Stopper
This tutorial shows how to use stoppers.
Stop by Budget
Annotation costs a lot of money. Usually, we will have a budget. If we run out of budget, the active learning cycle will stop.
Below is a demo to show how to use BudgetStopper
.
from flair.embeddings import WordEmbeddings
from seqal.active_learner import ActiveLearner
from seqal.datasets import ColumnCorpus, ColumnDataset
from seqal.samplers import LeastConfidenceSampler
from seqal.utils import load_plain_text, add_tags, count_tokens
from seqal.stoppers import BudgetStopper
# 1~7
# Stopper setup
stopper = BudgetStopper(goal=200, unit_price=0.02)
# 8. iteration
for i in range(iterations):
# 9. query unlabeled sentences
queried_samples, unlabeled_sentences = learner.query(
unlabeled_sentences, query_number, token_based=token_based, research_mode=False
)
# 10. annotate data
annotated_data = human_annotate(queried_samples)
# 11. retrain model with newly added queried_samples
queried_samples = add_tags(annotated_data)
learner.teach(queried_samples, dir_path=f"output/retrain_{i}")
# 12. stop iteration early
unit_count = count_tokens(corpus.train.sentences)
if stopper.stop(unit_count):
break
The BudgetStopper(goal=200, unit_price=0.02)
initialize the budget stopper. The goal
means how much money we have, here we say 200\$. The unit_price
means annotation cost for each unit, here we say 0.02\$/unit. A unit could be a sentence or a token. Usually, it is a token.
Stop by Metric
Another motivation to stop active learning cycle is model's performance is beyond our goal.
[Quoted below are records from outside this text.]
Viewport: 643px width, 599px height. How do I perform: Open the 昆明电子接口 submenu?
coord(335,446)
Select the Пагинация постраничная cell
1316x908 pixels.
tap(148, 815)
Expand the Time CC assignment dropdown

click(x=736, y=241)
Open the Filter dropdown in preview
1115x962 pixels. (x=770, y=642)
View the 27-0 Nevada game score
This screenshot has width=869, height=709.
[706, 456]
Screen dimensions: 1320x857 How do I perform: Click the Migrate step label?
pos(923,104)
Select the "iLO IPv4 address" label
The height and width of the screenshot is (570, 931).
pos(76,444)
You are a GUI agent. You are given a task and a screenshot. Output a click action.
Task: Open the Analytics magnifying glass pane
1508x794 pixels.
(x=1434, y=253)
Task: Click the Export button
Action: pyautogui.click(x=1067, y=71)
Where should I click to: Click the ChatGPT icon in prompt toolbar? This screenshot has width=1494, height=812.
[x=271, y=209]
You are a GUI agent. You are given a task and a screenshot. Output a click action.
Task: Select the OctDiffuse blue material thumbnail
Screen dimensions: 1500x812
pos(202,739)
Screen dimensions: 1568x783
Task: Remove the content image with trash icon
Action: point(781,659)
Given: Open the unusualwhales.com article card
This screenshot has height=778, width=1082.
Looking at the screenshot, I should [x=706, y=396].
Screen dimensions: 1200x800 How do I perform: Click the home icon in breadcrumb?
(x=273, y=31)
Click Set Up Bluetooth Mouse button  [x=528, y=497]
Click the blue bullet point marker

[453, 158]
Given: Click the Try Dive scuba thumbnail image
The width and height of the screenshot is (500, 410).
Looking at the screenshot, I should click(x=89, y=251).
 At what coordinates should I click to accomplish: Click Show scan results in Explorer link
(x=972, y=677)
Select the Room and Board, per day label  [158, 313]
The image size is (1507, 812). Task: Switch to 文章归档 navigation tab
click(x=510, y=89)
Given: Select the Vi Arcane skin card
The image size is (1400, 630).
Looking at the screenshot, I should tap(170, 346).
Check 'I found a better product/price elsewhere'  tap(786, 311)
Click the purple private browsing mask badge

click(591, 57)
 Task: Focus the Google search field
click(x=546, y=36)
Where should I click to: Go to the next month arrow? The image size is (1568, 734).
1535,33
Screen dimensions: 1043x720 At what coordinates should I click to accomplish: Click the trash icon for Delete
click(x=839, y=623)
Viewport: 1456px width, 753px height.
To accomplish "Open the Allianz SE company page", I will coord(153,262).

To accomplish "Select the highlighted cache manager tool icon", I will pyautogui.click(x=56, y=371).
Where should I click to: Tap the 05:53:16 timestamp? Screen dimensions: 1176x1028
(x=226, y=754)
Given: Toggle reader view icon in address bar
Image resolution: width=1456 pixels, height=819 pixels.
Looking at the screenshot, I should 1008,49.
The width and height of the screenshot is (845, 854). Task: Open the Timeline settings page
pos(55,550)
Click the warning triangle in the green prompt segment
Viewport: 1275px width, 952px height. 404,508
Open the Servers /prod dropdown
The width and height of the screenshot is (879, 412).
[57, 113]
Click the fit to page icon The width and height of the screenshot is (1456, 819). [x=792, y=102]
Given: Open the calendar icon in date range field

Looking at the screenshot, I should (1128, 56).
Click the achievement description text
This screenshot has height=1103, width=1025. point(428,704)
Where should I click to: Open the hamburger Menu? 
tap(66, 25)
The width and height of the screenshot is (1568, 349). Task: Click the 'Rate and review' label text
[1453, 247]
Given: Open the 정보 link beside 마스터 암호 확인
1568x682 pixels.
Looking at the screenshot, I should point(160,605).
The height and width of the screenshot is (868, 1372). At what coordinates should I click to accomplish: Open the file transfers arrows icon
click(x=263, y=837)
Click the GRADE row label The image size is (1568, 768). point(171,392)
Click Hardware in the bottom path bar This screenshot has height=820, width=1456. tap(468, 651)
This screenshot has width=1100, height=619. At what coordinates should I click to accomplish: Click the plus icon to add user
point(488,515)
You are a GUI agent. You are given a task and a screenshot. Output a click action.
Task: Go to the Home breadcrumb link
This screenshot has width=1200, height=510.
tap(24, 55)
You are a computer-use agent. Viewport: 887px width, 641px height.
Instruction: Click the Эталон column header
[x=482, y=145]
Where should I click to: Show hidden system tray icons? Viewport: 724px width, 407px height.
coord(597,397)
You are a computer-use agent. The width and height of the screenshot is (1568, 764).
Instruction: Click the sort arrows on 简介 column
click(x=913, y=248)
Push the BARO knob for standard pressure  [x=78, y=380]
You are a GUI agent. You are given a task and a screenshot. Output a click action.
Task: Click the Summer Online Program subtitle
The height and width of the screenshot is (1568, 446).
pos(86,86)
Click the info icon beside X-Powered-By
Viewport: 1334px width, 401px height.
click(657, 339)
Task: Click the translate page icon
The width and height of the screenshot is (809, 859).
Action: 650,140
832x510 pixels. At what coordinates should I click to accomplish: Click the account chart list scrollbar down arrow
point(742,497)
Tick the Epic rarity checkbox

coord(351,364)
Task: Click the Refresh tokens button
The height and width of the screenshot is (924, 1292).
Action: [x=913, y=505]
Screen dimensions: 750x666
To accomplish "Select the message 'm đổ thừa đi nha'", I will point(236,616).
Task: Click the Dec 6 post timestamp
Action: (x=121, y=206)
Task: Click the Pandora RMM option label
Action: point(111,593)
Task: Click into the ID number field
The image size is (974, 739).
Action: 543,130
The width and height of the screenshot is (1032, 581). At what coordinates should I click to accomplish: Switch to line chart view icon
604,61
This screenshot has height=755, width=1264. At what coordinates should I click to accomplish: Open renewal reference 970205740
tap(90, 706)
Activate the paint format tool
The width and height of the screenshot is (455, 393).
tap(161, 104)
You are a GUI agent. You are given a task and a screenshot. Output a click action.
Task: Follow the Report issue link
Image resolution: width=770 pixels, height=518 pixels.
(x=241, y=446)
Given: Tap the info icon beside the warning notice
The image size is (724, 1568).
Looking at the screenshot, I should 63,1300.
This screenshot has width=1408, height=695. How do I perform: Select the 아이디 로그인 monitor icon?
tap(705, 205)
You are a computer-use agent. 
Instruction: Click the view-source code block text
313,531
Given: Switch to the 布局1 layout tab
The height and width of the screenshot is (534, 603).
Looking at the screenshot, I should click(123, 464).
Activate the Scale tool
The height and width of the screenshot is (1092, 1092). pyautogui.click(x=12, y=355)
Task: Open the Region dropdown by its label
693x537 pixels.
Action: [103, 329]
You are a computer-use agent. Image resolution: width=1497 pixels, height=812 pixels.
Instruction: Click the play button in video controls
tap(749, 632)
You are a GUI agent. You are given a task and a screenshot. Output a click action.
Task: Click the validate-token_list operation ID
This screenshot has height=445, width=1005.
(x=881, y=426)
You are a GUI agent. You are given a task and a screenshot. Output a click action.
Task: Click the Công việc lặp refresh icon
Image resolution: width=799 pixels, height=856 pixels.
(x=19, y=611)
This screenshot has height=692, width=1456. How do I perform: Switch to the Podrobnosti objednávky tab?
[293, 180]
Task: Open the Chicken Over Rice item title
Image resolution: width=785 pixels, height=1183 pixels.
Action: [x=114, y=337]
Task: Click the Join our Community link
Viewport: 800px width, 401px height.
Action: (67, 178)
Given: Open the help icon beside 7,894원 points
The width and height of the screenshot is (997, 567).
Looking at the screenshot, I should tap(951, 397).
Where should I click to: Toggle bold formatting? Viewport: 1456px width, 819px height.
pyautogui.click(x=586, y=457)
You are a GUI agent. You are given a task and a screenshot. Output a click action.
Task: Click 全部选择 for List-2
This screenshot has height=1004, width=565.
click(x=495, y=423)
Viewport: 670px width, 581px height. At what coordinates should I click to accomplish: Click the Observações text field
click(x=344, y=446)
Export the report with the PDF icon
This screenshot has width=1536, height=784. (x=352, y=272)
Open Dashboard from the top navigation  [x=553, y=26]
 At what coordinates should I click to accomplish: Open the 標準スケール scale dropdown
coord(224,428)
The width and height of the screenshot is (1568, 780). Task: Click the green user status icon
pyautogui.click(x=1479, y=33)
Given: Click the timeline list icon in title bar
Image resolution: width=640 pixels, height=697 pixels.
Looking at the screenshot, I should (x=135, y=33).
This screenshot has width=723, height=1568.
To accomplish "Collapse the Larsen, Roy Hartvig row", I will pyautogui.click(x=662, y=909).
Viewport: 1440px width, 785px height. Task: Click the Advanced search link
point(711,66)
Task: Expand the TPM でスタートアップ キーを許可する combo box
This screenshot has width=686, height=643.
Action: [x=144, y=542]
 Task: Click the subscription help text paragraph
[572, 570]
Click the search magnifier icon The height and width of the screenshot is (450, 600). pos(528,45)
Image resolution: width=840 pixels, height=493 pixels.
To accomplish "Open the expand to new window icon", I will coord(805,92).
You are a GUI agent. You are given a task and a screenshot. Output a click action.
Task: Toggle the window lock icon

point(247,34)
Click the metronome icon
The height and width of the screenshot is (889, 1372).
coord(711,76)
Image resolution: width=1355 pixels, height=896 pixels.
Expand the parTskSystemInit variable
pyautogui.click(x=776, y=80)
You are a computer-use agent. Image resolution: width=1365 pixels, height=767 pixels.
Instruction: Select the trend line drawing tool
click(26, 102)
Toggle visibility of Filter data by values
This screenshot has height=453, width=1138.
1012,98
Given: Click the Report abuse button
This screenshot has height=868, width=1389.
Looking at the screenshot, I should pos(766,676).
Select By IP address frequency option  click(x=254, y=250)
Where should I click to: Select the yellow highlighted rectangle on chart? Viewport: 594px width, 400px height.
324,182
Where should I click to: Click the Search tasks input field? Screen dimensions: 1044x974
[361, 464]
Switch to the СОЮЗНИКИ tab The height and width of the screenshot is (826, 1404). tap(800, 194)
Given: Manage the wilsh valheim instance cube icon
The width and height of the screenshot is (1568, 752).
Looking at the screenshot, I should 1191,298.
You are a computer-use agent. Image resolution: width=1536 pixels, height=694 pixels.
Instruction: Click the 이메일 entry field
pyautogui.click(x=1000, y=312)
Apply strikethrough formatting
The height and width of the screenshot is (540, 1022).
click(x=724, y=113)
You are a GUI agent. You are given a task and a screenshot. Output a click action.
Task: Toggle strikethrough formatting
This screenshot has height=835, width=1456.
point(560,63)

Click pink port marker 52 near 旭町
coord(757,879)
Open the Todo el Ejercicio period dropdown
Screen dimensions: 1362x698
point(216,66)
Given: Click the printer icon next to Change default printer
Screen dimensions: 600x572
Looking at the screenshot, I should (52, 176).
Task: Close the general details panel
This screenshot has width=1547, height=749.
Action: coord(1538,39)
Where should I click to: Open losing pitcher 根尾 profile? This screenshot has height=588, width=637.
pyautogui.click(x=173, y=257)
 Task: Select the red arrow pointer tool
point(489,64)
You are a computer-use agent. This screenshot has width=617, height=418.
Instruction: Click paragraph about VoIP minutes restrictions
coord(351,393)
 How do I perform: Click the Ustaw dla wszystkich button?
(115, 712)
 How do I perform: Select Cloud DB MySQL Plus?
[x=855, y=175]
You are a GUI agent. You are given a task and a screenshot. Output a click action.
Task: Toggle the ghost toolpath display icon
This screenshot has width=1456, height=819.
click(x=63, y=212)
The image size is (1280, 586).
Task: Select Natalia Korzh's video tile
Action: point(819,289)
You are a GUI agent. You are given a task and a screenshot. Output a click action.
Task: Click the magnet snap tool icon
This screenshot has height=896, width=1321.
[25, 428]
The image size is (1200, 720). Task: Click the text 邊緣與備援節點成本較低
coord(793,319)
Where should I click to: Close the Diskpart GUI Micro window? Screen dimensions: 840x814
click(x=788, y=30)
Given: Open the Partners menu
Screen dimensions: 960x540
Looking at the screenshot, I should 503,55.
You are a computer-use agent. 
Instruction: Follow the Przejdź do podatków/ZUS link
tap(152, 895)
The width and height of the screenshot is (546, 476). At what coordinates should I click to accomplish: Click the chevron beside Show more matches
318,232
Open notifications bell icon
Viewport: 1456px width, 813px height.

from flair.embeddings import WordEmbeddings
from seqal.active_learner import ActiveLearner
from seqal.datasets import ColumnCorpus, ColumnDataset
from seqal.samplers import LeastConfidenceSampler
from seqal.utils import load_plain_text, add_tags, count_tokens
from seqal.stoppers import MetricStopper
# 1~6 steps can be found in Introduction
# 7. query setup
query_percent = 0.02
token_based = True
total_tokens = count_tokens(corpus.train.sentences) + count_tokens(data_pool.sentences)
query_number = tokens_each_iteration = int(total_tokens * query_percent)
# performance recorder setup
performance_recorder = PerformanceRecorder()
accumulate_data = 0
# Stopper setup
stopper = MetricStopper(goal=0.9)
# 8. iteration
for i in range(iterations):
# 9. query unlabeled sentences
queried_samples, unlabeled_sentences = learner.query(
unlabeled_sentences, query_number, token_based=token_based, research_mode=False
)
# 10. annotate data
annotated_data = human_annotate(queried_samples)
# 11. retrain model with newly added queried_samples
queried_samples = add_tags(annotated_data)
learner.teach(queried_samples, dir_path=f"output/retrain_{i}")
# 12. stop iteration early
result = learner.trained_tagger.evaluate(corpus.test, gold_label_type="ner")
accumulate_data += query_percent
performance_recorder.get_result(accumulate_data, result)
iteration_performance = performance_recorder.performance_list[i]
if stopper.stop(iteration_performance.micro_f1):
break
The MetricStopper(goal=0.9)
initialize the budget stopper. The goal
means the f1 score we want to achieve.
The learner.trained_tagger.evaluate(corpus.test, gold_label_type="ner")
evaluate on test dataset and return the evaluation result.
We use performance_recorder
to parse the evaluation result.
The stopper.stop(iteration_performance.micro_f1)
compare the goal and the evaluation result on micro f1 score. We can also compare other metrics like macro f1, accuracy, etc.